T-Mobile officials did not respond to questions about the company's fiber plans in Northglenn and Pueblo, including how much T-Mobile Fiber would cost in the cities and whether it would bundle its mobile offerings alongside its fiber connections. However, the financial analysts at Wolfe Research reported that T-Mobile would sell fiber for $10 per month less than AT&T's fiber prices, which start at $55 per month for 500 Mbit/s. It's also not clear how much capacity T-Mobile's FWA network has in the two cities – the company may be planning to replace overloaded FWA connections with a fiber alternative.
Reading the tea leaves
T-Mobile's deal with Intrepid is important because it's presumably built on the learnings the company has obtained so far from its work in New York City. Company officials have called T-Mobile Fiber in New York a test that would inform the company's broader strategic efforts.

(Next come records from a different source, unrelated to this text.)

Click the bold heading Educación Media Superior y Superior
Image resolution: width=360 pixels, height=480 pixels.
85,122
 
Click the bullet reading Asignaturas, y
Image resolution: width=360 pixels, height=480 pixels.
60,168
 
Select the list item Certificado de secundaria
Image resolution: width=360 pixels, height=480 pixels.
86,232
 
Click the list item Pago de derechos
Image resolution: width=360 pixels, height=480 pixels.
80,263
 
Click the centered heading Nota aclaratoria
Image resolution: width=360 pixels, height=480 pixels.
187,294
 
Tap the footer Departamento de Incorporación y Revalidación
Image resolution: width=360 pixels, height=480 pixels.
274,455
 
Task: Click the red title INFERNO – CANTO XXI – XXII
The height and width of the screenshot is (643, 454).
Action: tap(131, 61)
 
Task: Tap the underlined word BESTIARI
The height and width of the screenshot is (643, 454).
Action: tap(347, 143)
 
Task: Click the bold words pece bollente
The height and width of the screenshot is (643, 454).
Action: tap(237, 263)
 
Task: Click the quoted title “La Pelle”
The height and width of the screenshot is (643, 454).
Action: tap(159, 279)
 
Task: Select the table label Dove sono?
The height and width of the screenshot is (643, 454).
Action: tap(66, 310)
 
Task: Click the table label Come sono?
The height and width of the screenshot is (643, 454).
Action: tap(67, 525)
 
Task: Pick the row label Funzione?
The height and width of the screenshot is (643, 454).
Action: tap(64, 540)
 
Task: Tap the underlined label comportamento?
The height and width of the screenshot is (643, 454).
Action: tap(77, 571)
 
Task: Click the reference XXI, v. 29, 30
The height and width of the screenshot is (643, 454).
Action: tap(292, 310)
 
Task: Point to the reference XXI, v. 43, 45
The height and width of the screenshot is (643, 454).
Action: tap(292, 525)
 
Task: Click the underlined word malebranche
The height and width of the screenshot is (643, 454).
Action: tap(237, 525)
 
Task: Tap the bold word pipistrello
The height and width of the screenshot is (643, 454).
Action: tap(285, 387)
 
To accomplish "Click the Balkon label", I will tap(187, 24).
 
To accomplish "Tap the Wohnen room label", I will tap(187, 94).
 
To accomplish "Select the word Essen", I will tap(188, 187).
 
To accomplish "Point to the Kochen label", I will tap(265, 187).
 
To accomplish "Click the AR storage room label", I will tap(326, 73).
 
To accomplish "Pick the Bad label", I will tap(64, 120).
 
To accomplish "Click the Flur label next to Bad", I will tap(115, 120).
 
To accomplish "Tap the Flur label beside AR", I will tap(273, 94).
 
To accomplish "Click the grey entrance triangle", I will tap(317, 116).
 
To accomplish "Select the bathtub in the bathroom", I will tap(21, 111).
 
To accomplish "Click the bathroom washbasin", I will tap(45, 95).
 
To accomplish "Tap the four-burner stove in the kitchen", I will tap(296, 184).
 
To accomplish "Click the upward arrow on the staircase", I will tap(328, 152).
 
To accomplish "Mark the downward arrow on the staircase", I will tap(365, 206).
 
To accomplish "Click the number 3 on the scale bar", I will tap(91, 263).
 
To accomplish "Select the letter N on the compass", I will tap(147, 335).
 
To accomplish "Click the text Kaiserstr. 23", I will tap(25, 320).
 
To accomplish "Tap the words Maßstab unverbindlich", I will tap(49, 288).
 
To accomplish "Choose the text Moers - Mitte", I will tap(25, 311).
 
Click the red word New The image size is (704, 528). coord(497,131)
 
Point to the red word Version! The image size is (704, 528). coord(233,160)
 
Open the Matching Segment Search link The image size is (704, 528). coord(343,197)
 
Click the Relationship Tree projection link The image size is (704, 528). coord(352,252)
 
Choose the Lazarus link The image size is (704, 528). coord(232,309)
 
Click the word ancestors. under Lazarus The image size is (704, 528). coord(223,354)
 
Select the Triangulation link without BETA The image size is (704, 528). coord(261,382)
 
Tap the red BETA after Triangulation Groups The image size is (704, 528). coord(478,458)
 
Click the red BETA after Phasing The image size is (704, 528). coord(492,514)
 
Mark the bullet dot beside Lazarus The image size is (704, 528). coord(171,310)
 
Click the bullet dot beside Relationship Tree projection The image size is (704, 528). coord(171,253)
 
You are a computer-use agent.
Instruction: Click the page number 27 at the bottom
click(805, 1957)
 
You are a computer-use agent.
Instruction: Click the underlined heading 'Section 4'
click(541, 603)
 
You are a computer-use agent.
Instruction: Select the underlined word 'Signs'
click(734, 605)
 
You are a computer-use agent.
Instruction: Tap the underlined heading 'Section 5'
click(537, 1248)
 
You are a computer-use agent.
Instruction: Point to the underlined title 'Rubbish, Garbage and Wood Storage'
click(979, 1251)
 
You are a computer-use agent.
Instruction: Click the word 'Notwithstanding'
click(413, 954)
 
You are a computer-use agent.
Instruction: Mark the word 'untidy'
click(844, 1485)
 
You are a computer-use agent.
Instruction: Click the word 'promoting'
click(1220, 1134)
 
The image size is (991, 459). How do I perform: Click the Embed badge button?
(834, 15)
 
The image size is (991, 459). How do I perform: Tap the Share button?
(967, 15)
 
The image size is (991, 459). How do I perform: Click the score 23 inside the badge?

T-Mobile's fiber partner in New York is Pilot Fiber. That company – founded in 2014 with funding in part from Foundry Group – focuses mainly on selling fiber to business users under its own brand.
T-Mobile's new deal with Brookfield's Intrepid comes just months after Bloomberg reported that the carrier was working with Citigroup to find financial partners for a potential $4 billion fiber joint venture. While that kind of a deal hasn't yet materialized, Brookfield would presumably be the kind of investment company T-Mobile could partner with.
Interest in such partnerships is at a high point. For example, late last year AT&T announced a joint venture with private equity company BlackRock Alternatives to build fiber connections to up to 1.5 million new locations. Those locations will sit outside of AT&T's existing 21-state wireline network footprint, thus representing an expansion of the operator's already extensive fiber buildout ambitions.
Moreover, AT&T's deal with BlackRock will also operate under an open access fiber model, with AT&T as the initial tenant.
According to Intrepid's Waters, the open access model is ideal for city governments because it will allow different ISPs to sell connections to consumers over time. Therefore, each ISP that wants to enter a particular market doesn't have to construct another new network in that community.